# [SOURCE DOCUMENT]

--- Start ---

A room of one
Q: Can you start by sharing your name, title, where you work, where you’re located, and how long you’ve been in the energy industry?
I’m Brandy Hyatt, I use she/they pronouns, and I’m the Energy Equity Manager at Vote Solar, a solar advocacy non-profit. I’m based in Oakland, California, and I’ve been in the energy sector for about five years.
Q: How did you first get involved in the space?
After I graduated college, I went back home to Minneapolis and helped install energy efficiency upgrades for low-income homeowners as a volunteer. It was my first entry point into energy, but my career formally started with Vote Solar. I came into the organization as an administrative assistant and didn’t have an extensive background in clean energy. I started graduate school right around that time and switched my major to focus on clean energy and environmental justice. I ended up falling in love with it, and I stayed.
Q: Can you recall a time when you had to navigate injustice and/or unfair treatment because you are Black, Indigenous, or a person of color?
I remember wanting to learn more about the sector and attending my first energy conference in San Francisco. I was quickly highly aware of how I stood out. Being Black and femme-coded, I realized that the space was not built for me. I was in a sea of cis-white men in this huge ballroom for a networking event. It was noon, and there was alcohol out, which was a red flag. Still, I was trying to engage with people and had my business cards ready as I went around the room.

--- End ---

# [PROBLEM DETAILS]
List every city named in the interview.

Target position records

--- Start ---

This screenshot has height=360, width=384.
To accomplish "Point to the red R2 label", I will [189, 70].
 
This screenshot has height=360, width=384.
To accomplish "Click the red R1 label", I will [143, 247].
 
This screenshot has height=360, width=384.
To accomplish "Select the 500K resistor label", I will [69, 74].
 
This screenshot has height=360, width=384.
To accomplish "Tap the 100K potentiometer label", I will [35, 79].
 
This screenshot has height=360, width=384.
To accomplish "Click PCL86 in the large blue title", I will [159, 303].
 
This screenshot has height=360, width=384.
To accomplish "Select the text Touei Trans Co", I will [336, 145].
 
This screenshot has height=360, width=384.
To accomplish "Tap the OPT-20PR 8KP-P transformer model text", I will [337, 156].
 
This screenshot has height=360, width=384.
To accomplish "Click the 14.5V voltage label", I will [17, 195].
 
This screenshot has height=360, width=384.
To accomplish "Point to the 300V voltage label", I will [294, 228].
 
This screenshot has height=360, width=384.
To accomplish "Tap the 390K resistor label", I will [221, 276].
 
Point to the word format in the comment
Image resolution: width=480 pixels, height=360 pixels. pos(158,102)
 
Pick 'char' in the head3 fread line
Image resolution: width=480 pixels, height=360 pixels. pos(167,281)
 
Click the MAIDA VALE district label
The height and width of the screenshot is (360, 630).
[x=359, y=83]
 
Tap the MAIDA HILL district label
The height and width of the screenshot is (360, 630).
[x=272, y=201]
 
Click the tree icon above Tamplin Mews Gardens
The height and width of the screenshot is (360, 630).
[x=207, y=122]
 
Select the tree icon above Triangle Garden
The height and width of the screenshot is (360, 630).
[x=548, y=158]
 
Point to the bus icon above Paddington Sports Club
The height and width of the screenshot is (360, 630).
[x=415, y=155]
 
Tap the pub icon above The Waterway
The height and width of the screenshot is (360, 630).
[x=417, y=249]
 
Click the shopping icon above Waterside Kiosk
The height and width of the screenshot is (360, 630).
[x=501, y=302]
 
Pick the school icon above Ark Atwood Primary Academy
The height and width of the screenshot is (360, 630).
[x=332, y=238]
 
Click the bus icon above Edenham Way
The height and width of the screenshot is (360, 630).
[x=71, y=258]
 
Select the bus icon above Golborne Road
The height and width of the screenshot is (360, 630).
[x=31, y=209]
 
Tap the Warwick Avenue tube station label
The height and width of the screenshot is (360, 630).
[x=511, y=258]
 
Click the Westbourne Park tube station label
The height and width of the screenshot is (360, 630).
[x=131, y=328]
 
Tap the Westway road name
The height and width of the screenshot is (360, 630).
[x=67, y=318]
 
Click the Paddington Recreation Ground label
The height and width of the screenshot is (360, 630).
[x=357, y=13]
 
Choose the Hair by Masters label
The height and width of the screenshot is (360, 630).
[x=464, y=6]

--- End ---

# [ANSWER FOR THE TASK]
Oakland, Minneapolis, San Francisco